**Work to do:**
Retype the rows below that run from the line containing "참가 (269, 2523)" through the line containing "사용 조건 (202, 2550)", including both of those lines.

**Data to process:**
● ● ●

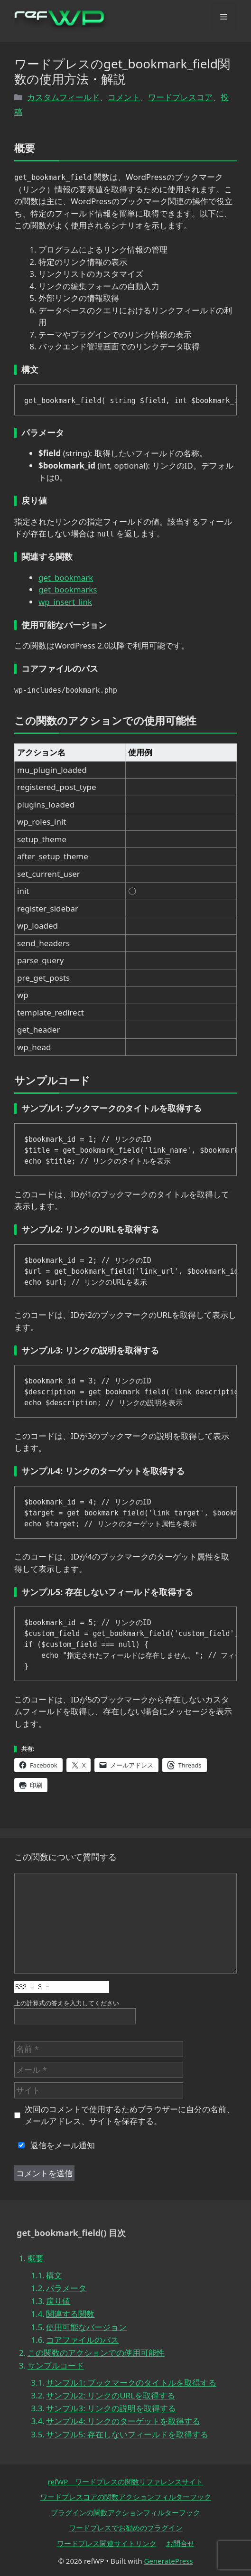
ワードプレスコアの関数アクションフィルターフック (125, 2496)
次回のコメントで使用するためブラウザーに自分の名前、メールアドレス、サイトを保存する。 (129, 2115)
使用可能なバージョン (86, 2327)
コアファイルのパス (82, 2339)
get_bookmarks (67, 589)
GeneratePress (168, 2561)
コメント (124, 97)
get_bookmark (65, 577)
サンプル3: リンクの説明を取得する (111, 2408)
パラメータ (66, 2288)
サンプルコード (56, 2365)
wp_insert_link (65, 601)
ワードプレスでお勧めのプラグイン (126, 2527)
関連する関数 (70, 2313)
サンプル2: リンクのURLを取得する (110, 2395)
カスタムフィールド (63, 97)
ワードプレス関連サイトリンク (107, 2543)
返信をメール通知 (54, 2145)
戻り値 (58, 2300)
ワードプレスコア (180, 97)
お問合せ (180, 2543)
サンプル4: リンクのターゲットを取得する (123, 2421)
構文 (54, 2275)
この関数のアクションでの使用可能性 (96, 2352)
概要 (36, 2258)
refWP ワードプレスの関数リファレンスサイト (126, 2481)
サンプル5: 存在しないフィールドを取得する (127, 2434)
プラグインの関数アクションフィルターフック (125, 2512)
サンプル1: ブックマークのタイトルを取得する (131, 2382)
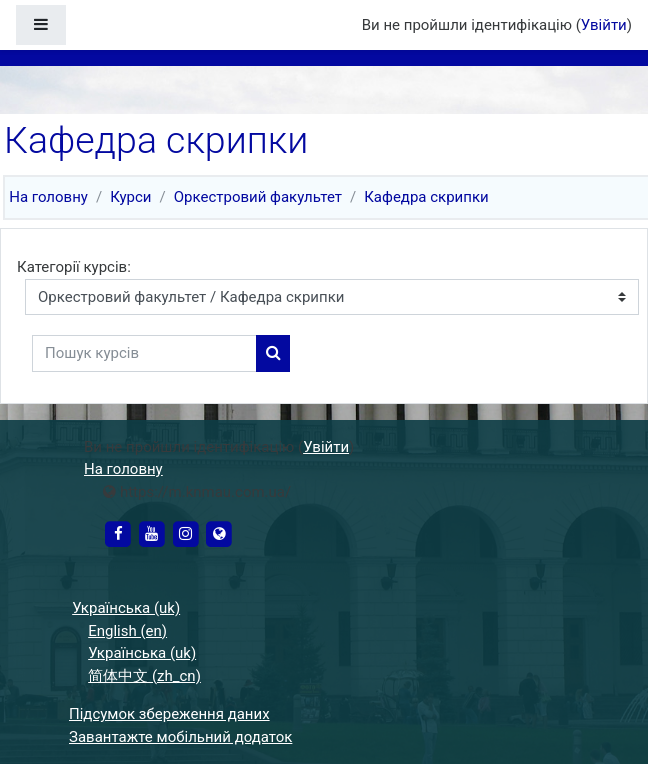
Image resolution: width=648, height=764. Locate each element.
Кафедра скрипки (426, 197)
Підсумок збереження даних (169, 714)
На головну (48, 197)
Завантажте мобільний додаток (180, 737)
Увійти (604, 25)
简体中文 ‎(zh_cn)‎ (144, 676)
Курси (130, 197)
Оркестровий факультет (258, 197)
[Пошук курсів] (144, 353)
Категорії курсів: (74, 267)
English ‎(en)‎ (127, 631)
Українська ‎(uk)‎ (126, 608)
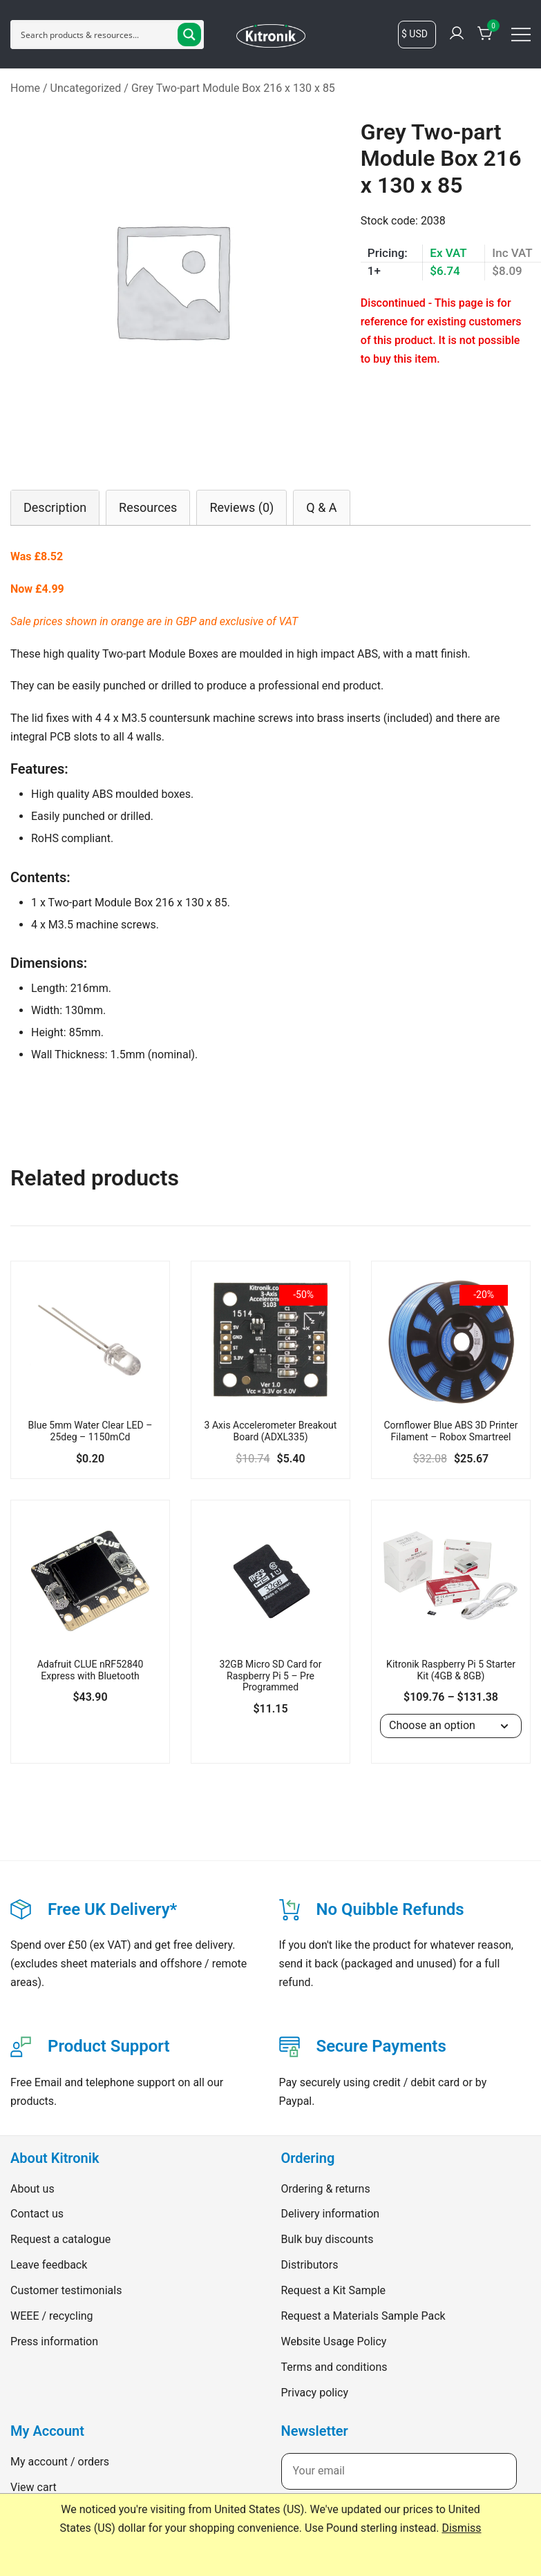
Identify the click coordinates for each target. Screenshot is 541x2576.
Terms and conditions (334, 2367)
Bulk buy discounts (327, 2239)
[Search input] (96, 34)
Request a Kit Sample (333, 2290)
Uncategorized (86, 88)
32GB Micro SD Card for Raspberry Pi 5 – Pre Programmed (271, 1676)
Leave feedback (48, 2264)
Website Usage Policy (334, 2341)
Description (54, 507)
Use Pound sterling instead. (372, 2528)
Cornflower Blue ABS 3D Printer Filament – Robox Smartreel (450, 1431)
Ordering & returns (325, 2188)
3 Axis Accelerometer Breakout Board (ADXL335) (271, 1431)
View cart (33, 2487)
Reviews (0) (241, 507)
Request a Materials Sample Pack (363, 2315)
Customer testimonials (66, 2290)
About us (32, 2188)
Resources (148, 507)
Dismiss (461, 2528)
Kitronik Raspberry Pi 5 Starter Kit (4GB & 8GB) (450, 1670)
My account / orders (59, 2461)
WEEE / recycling (51, 2315)
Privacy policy (315, 2392)
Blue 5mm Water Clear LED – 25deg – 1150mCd (90, 1431)
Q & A (321, 507)
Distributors (310, 2264)
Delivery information (330, 2213)
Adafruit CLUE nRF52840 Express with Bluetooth (90, 1670)
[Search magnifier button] (189, 34)
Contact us (37, 2213)
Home (25, 88)
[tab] (54, 507)
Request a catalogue (60, 2239)
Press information (54, 2341)
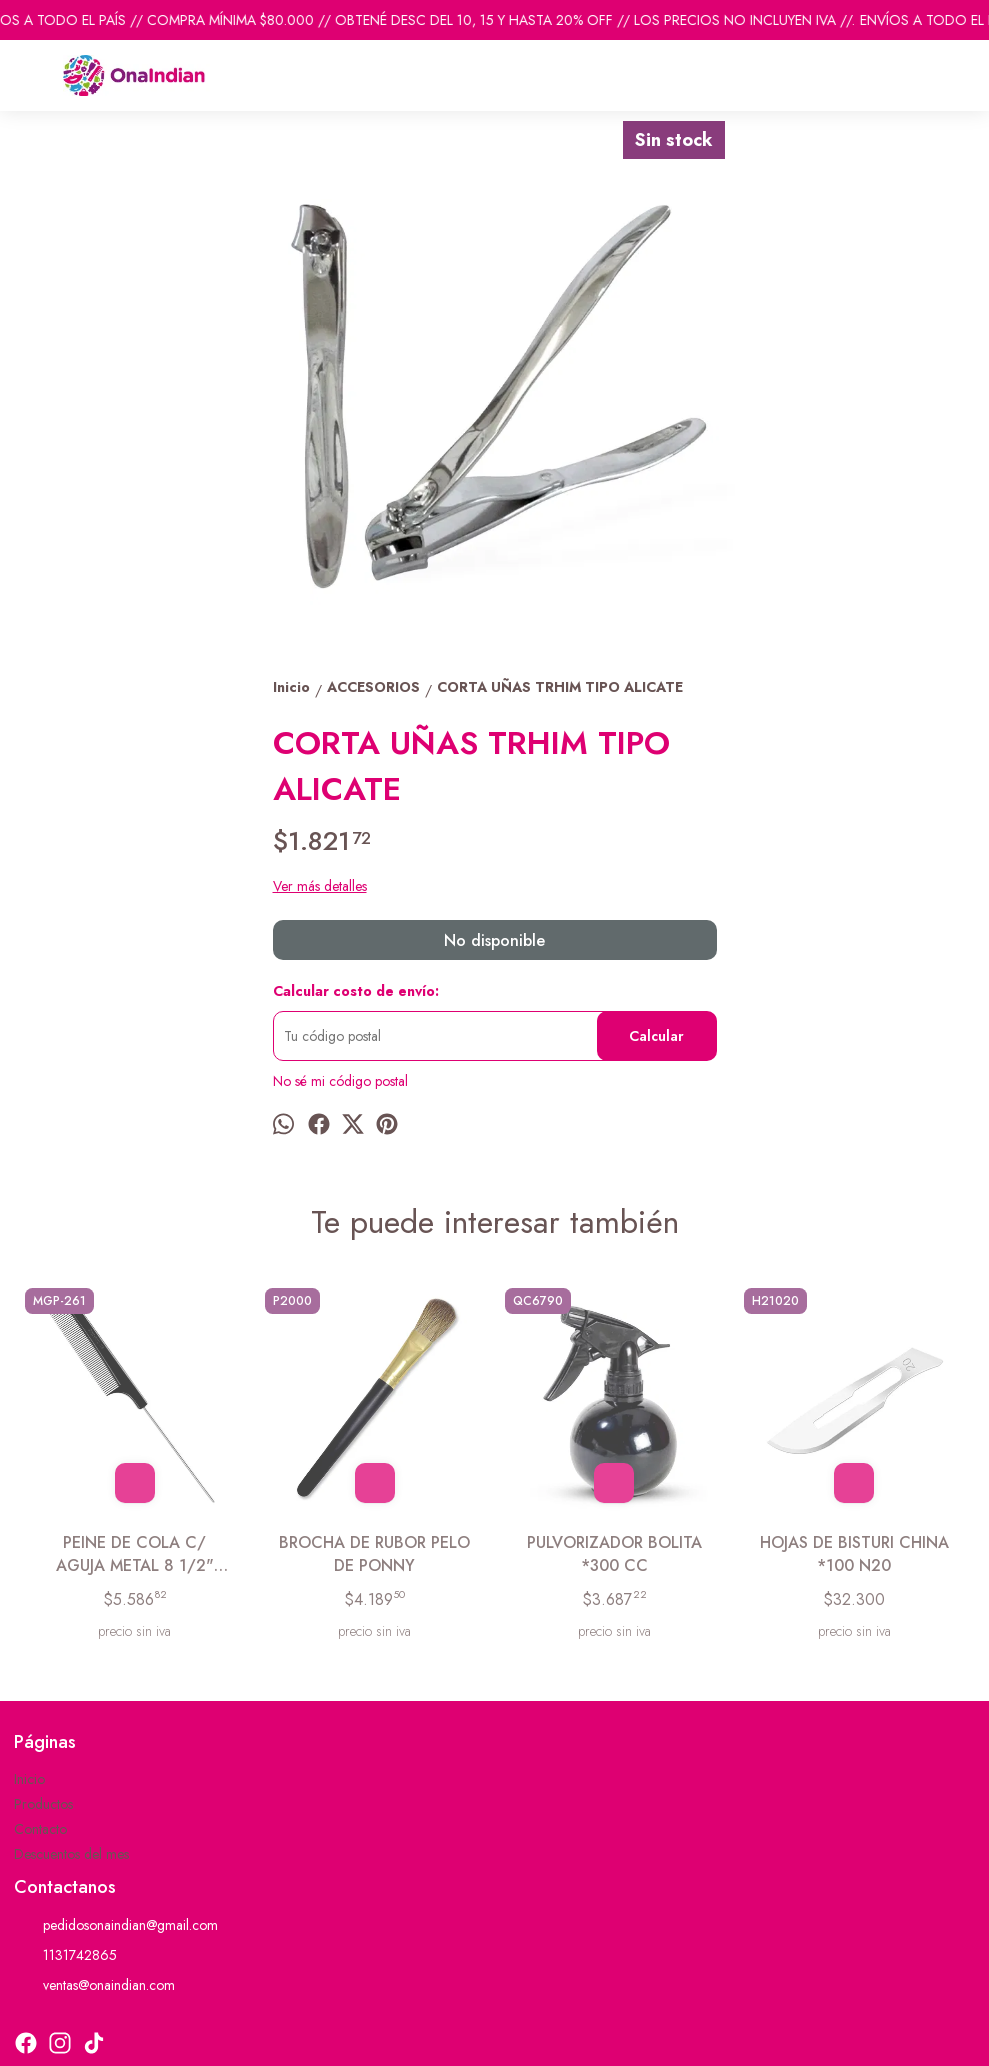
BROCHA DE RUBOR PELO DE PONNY (374, 1554)
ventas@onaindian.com (94, 1986)
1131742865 (65, 1956)
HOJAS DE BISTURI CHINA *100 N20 (854, 1554)
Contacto (40, 1829)
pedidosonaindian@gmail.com (116, 1926)
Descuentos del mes (71, 1854)
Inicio (29, 1779)
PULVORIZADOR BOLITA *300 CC (614, 1554)
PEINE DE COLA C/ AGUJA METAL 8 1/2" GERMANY (135, 1554)
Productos (43, 1804)
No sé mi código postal (340, 1081)
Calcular (656, 1036)
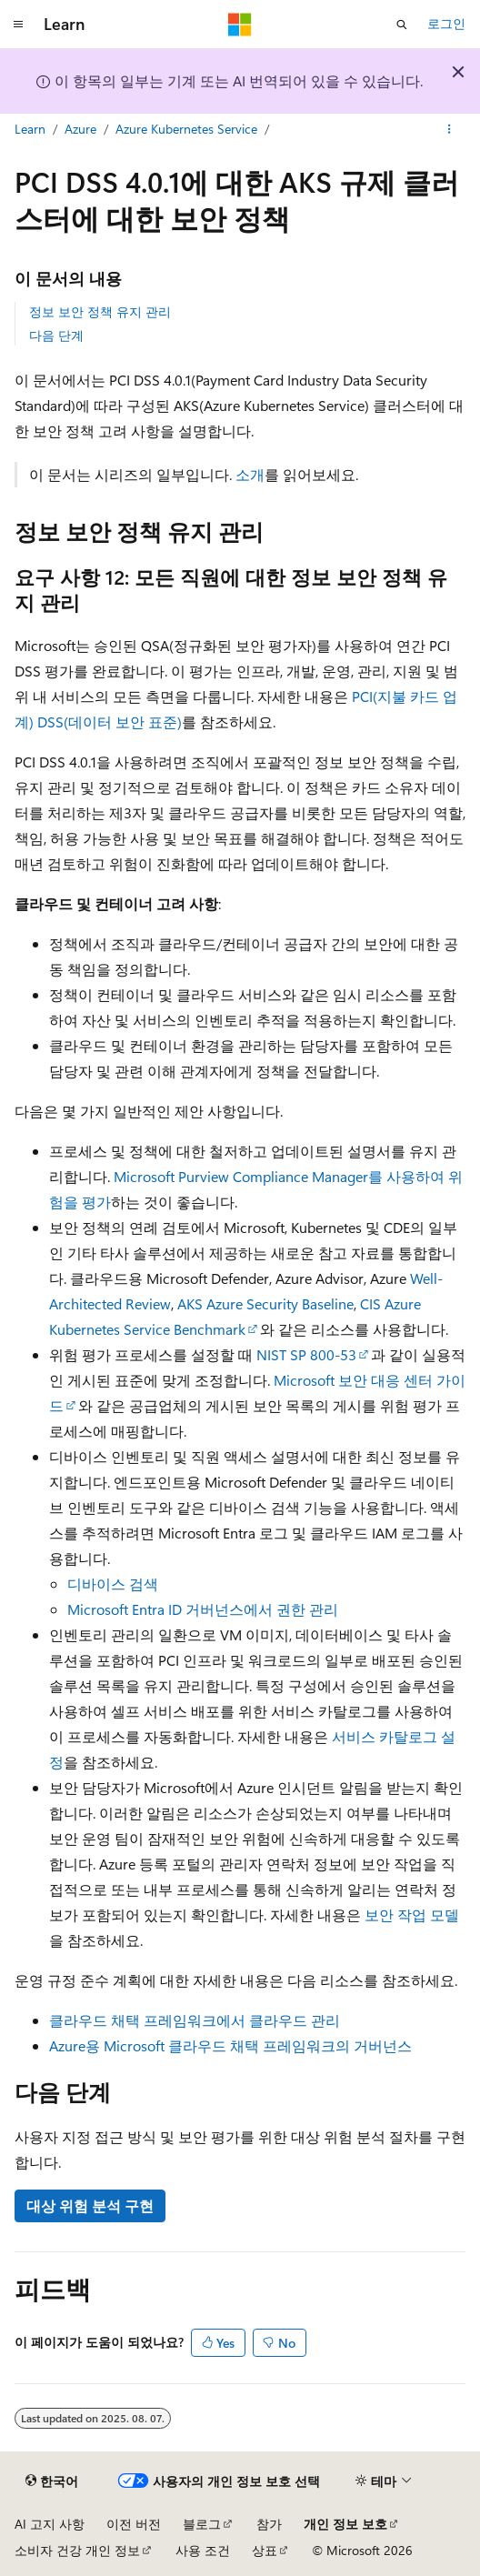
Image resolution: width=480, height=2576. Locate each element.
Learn (30, 128)
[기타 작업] (449, 130)
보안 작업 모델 (412, 1914)
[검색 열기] (402, 24)
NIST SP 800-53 (306, 1354)
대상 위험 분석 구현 (90, 2205)
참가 (269, 2523)
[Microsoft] (240, 24)
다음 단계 (56, 335)
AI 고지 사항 (50, 2523)
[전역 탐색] (18, 24)
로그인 (446, 23)
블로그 (202, 2523)
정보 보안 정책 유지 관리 (100, 311)
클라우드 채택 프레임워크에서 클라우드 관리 (194, 2020)
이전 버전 (133, 2523)
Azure (80, 128)
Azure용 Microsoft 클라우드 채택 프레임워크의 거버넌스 (230, 2045)
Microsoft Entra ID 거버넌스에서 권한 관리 (202, 1609)
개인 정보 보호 (345, 2523)
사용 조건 (202, 2550)
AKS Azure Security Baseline (265, 1303)
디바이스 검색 (112, 1583)
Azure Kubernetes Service (186, 128)
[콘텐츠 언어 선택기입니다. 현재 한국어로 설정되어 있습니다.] (52, 2481)
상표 (264, 2550)
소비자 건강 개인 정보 (77, 2550)
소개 (250, 474)
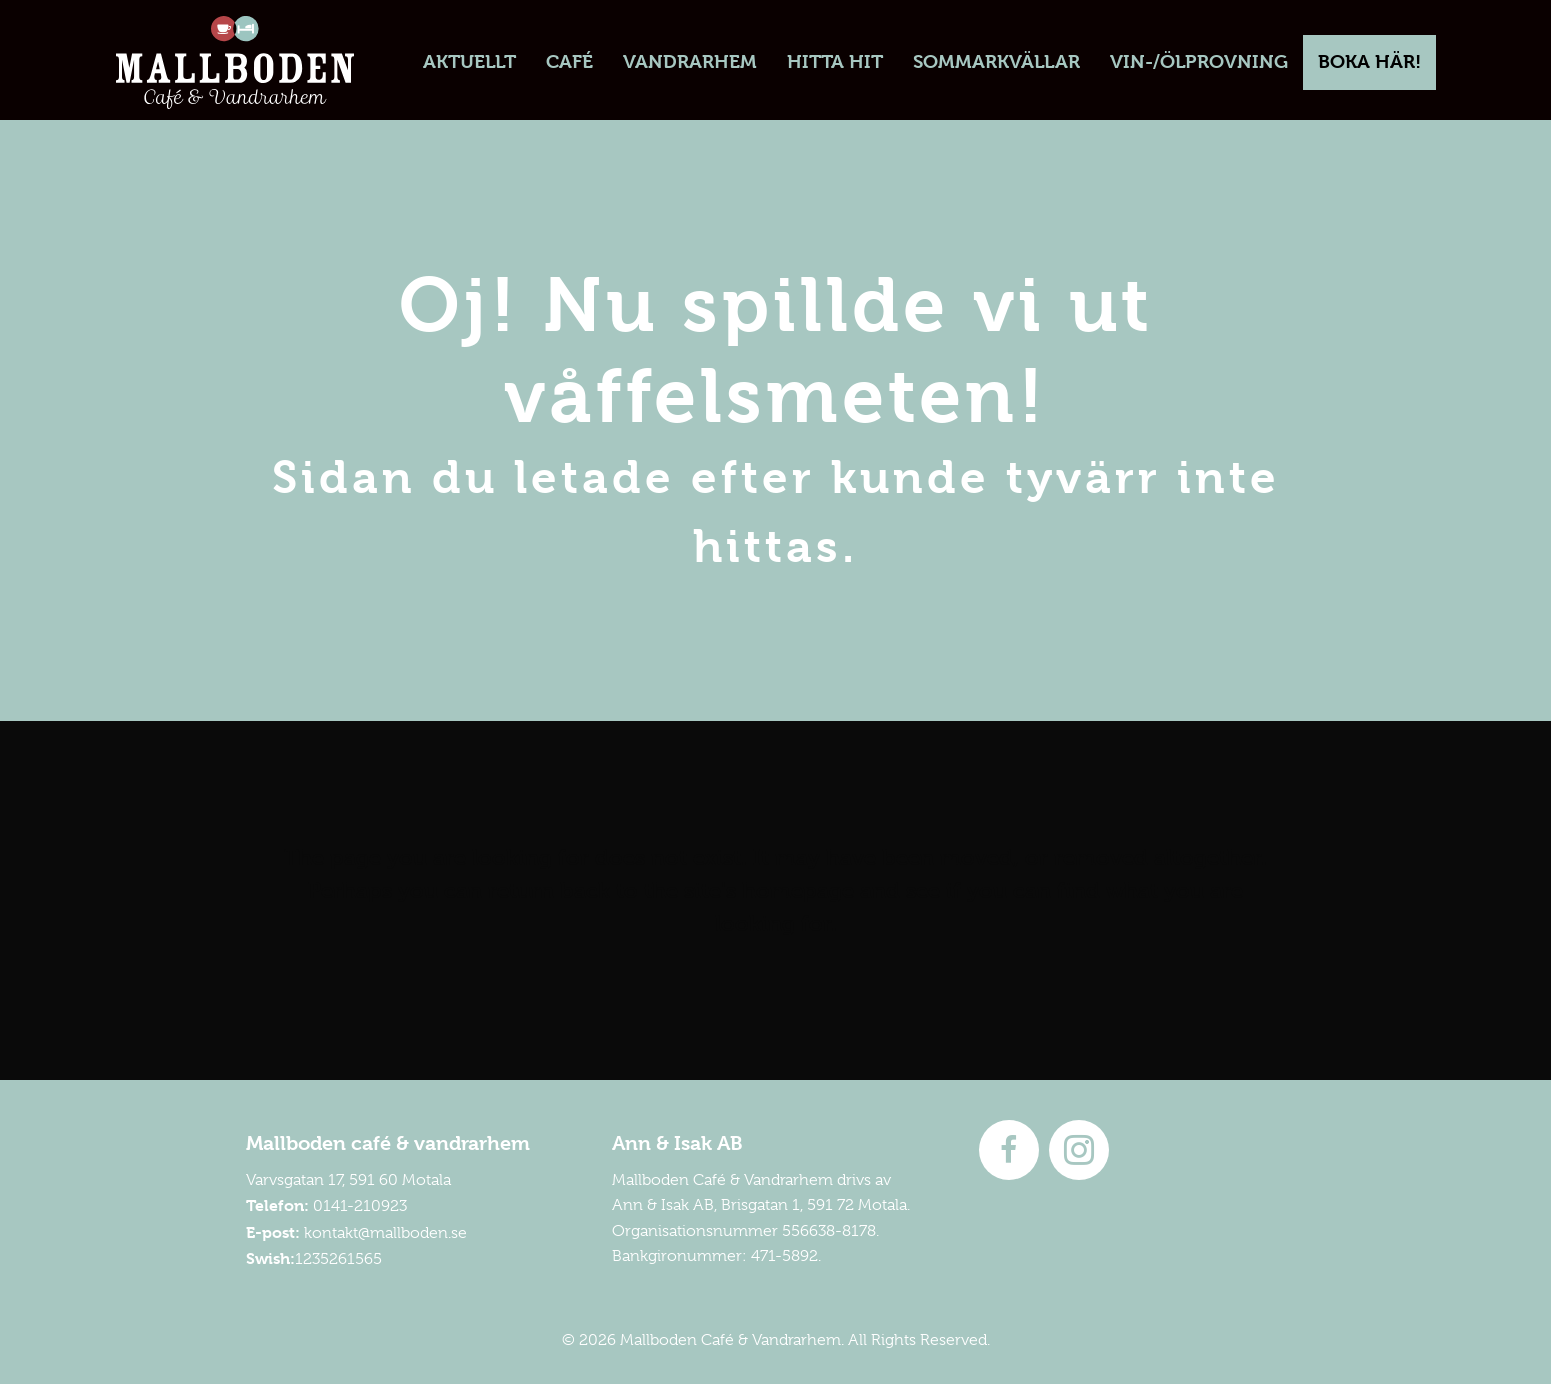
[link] (469, 62)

● ● ●

**Answer to this problem:**
참가 (269, 2523)
[Microsoft] (240, 24)
다음 단계 (56, 335)
AI 고지 사항 (50, 2523)
[전역 탐색] (18, 24)
로그인 (446, 23)
블로그 (202, 2523)
정보 보안 정책 유지 관리 (100, 311)
클라우드 채택 프레임워크에서 클라우드 관리 (194, 2020)
이전 버전 (133, 2523)
Azure (80, 128)
Azure용 Microsoft 클라우드 채택 프레임워크의 거버넌스 (230, 2045)
Microsoft Entra ID 거버넌스에서 권한 관리 (202, 1609)
개인 정보 보호 (345, 2523)
사용 조건 (202, 2550)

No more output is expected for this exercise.